## [Task inputs]

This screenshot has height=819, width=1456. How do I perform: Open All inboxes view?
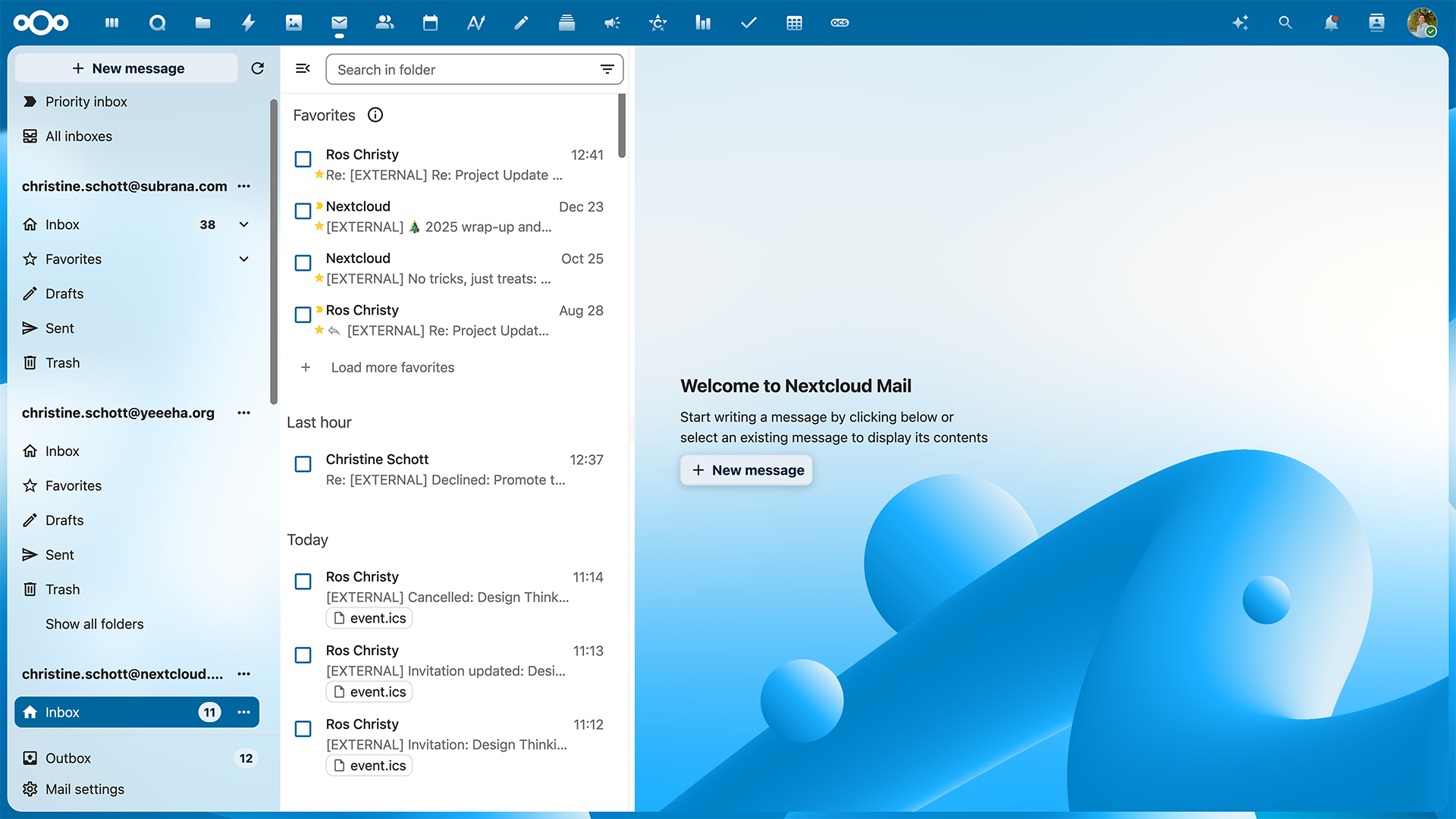78,136
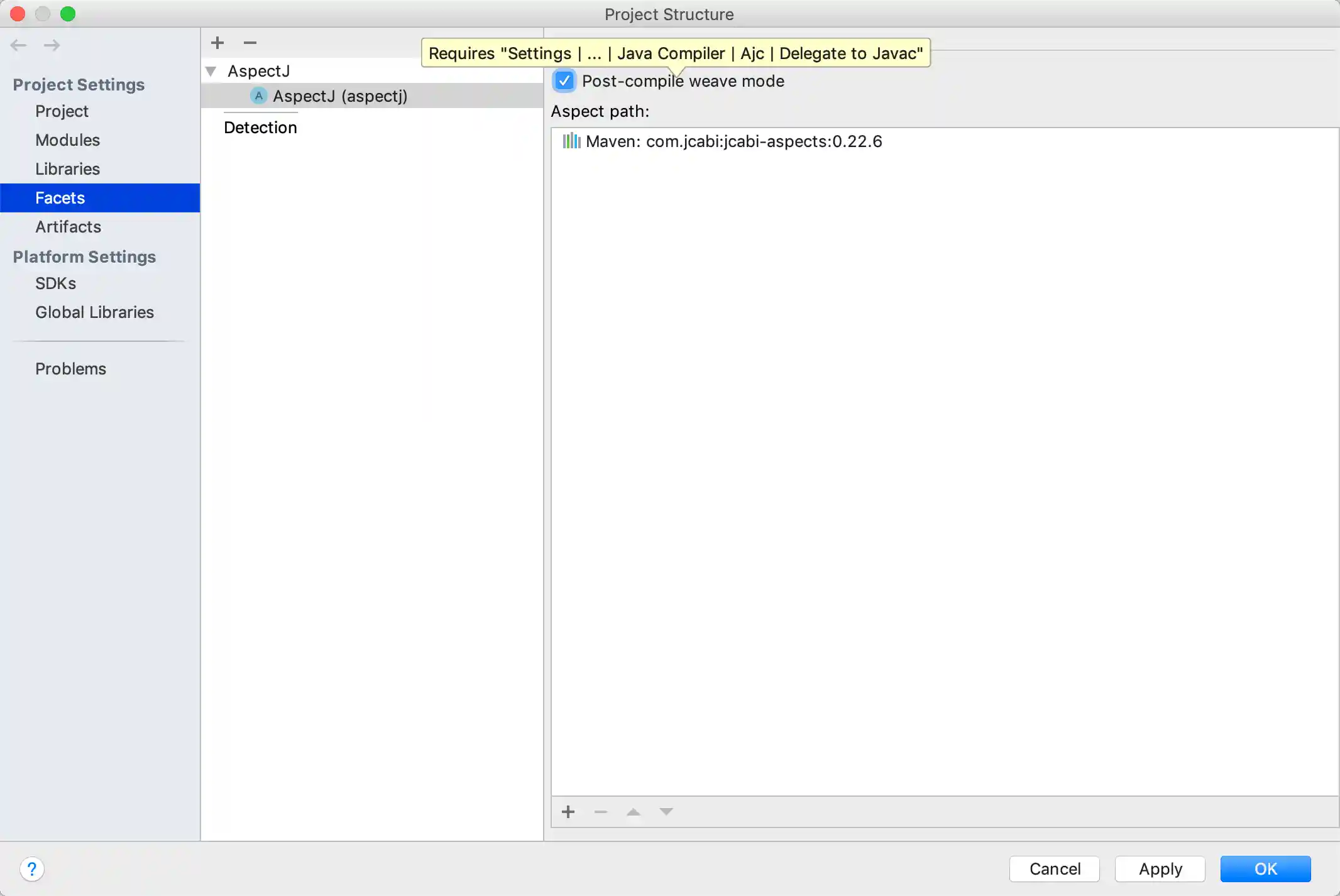Open the Detection section

click(x=260, y=127)
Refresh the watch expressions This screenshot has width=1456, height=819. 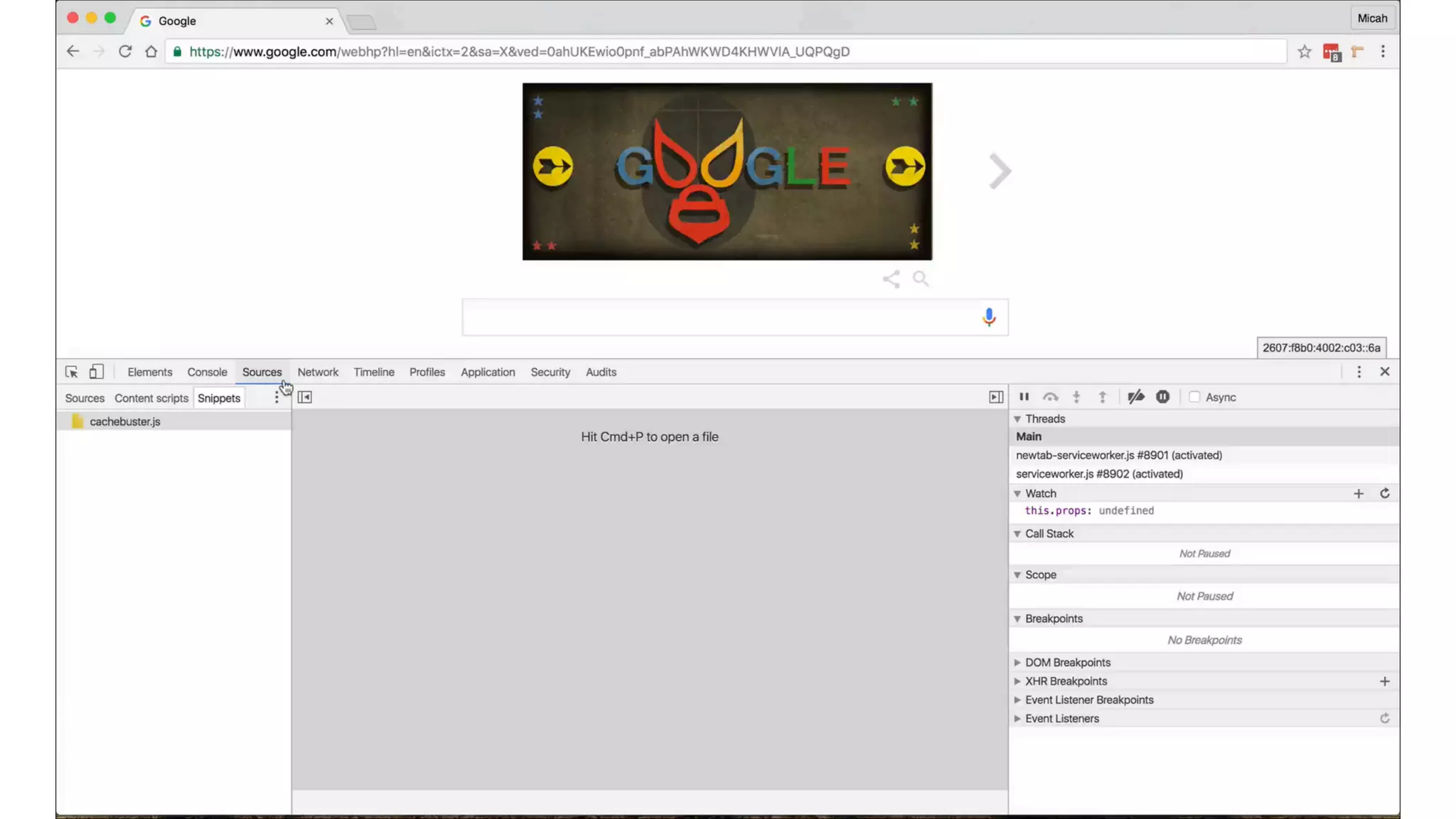pos(1384,493)
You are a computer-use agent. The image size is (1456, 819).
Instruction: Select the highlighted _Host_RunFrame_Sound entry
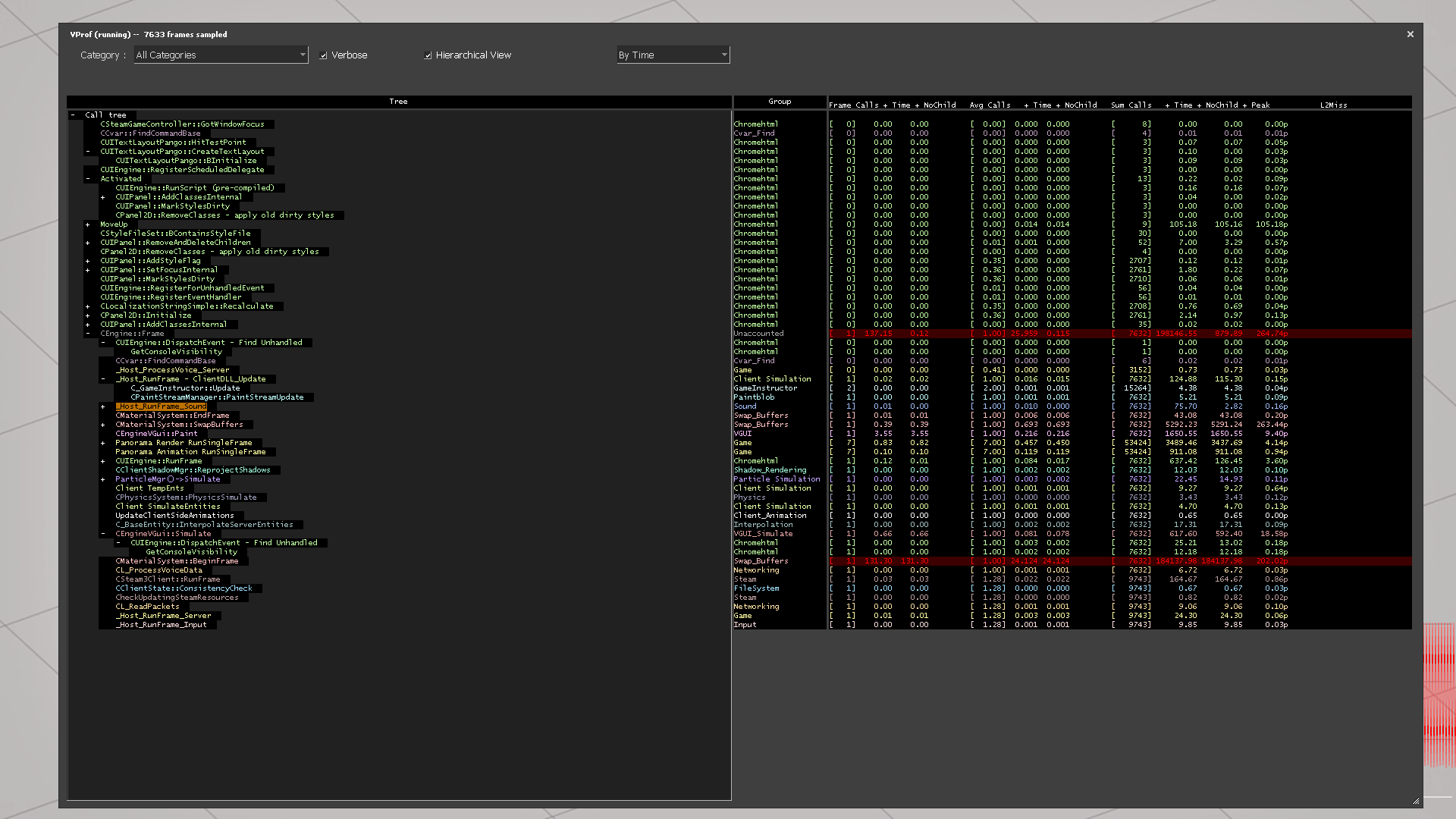pyautogui.click(x=162, y=406)
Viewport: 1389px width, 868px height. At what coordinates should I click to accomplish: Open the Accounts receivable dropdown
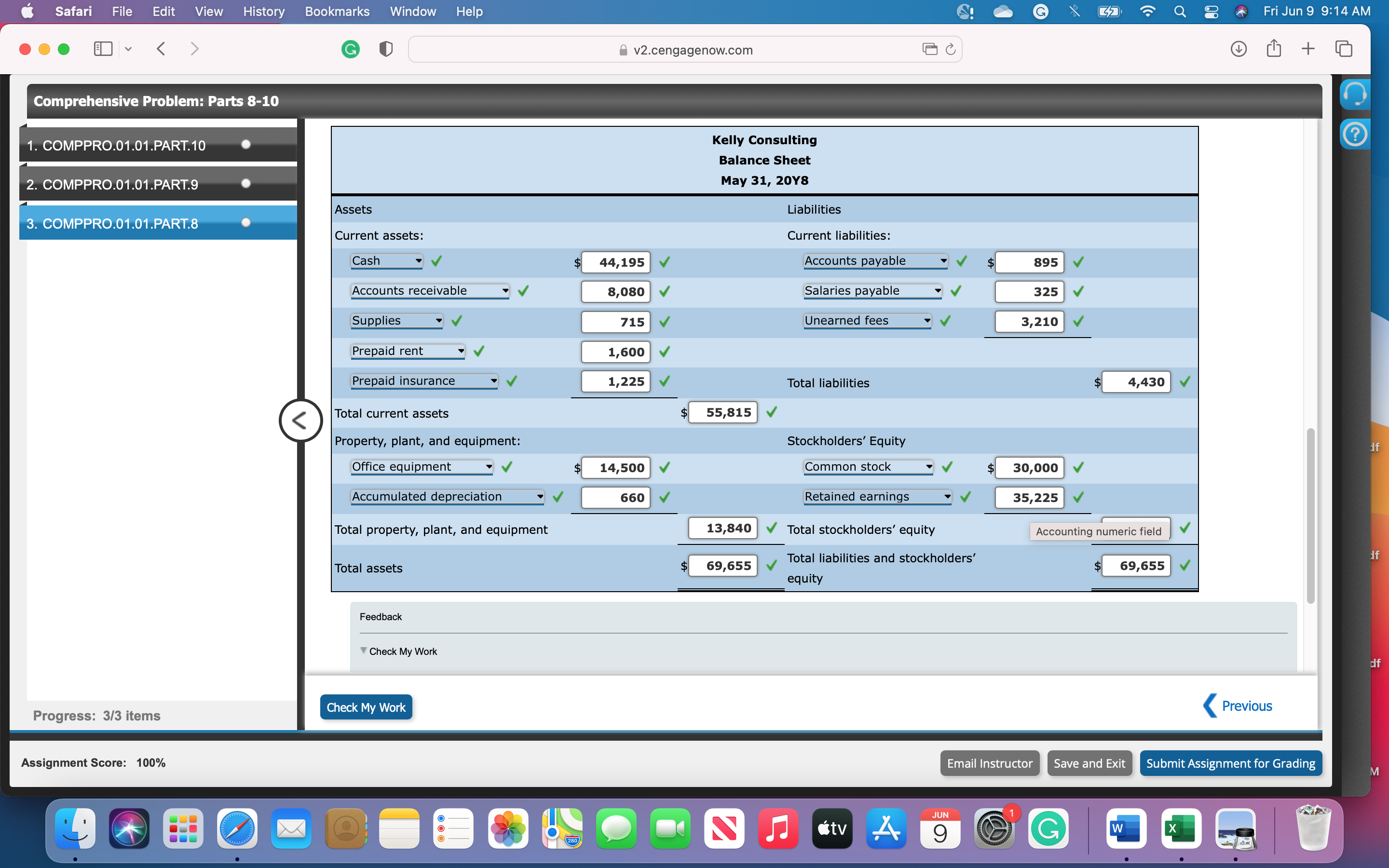tap(430, 291)
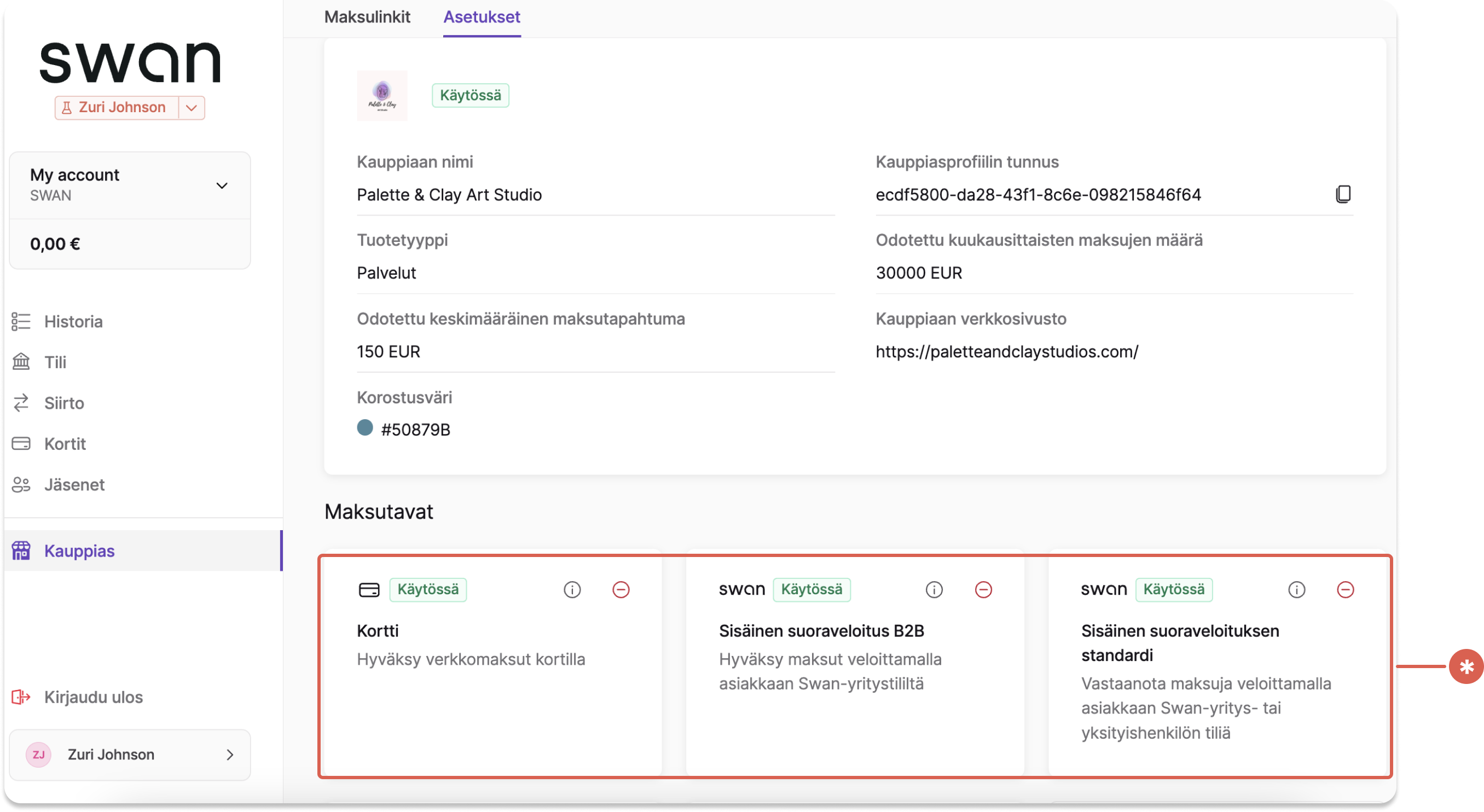Click the #50879B accent color swatch
This screenshot has width=1484, height=812.
(x=364, y=428)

## [Work instructions]
Nothing but the lines from the one with "Viewport: 1389px width, 868px" through the last line of the records should appear in your answer, each exactly as written and without pictures.

## [Written solution]
Viewport: 1389px width, 868px height. At what coordinates should I click to accomplish: Open the Accounts receivable dropdown
tap(430, 291)
Click the #50879B accent color swatch
This screenshot has width=1484, height=812.
(x=364, y=428)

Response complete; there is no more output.